The tricky part is to include the previous version of each record, which will usually be found prior to the start date in question.
The code that I have provided below works. So you can use it to easily see what should be returned.
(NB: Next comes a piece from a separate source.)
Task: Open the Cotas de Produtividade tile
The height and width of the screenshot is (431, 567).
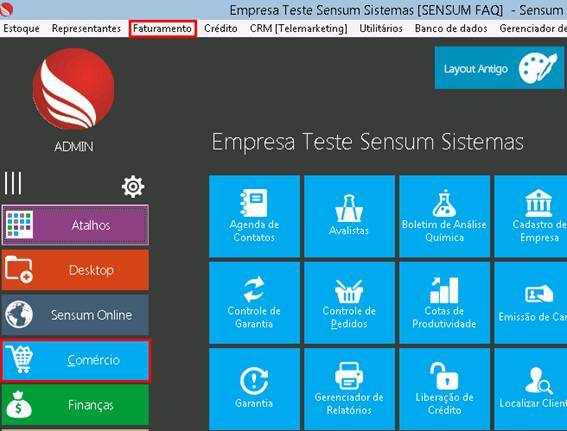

But it's very slow in production.
Can you think of a better method to pull this data together?
Thank you in advance.
-- Production version of this table has 4.5 million rows (roughly 1,000 rows per day)
-- Primary key is on L4Ident (clustered)
-- nonclustered index on ProcessDate, LinkRL4
DROP TABLE dbo.#Events;
DROP TABLE dbo.#Results;
CREATE TABLE dbo.#Events (
L4Ident int IDENTITY(1,1) NOT NULL,
LinkRL4 int NOT NULL,
ProcessDate date NOT NULL,
UserName char(10) NOT NULL,
SequenceNumber int NOT NULL,
JobDescription char(10) NOT NULL,
EntryType char(7) NOT NULL,
ChangingField char(10) NOT NULL);
CREATE TABLE dbo.#Results (
ResultsID int IDENTITY(1,1) NOT NULL,
L4Ident int NOT NULL,
LinkRL4 int NOT NULL,
ProcessDate date NOT NULL,
UserName char(10) NOT NULL,
SequenceNumber int NOT NULL,
JobDescription char(10) NOT NULL,
EntryType char(7) NOT NULL,
ChangingField char(10) NOT NULL,
RowNumber smallint NOT NULL);
INSERT dbo.#Events (LinkRL4, ProcessDate, UserName, SequenceNumber, JobDescription, EntryType, ChangingField)
VALUES (111, '2014-06-01', 'Michael', 1, 'Daily', 'INSERT', 'GM'),
(111, '2014-06-09', 'Michael', 12, 'Daily', 'UPDATE', 'GMC'),
(111, '2014-06-15', 'Rachel', 19, 'Daily', 'UPDATE', 'GMotors'),
(111, '2014-07-01', 'Rachel', 24, 'Daily', 'UPDATE', 'Motors'),
(111, '2014-07-05', 'Rachel', 39, 'Daily', 'UPDATE', 'GenMotors');
INSERT dbo.#Events (LinkRL4, ProcessDate, UserName, SequenceNumber, JobDescription, EntryType, ChangingField)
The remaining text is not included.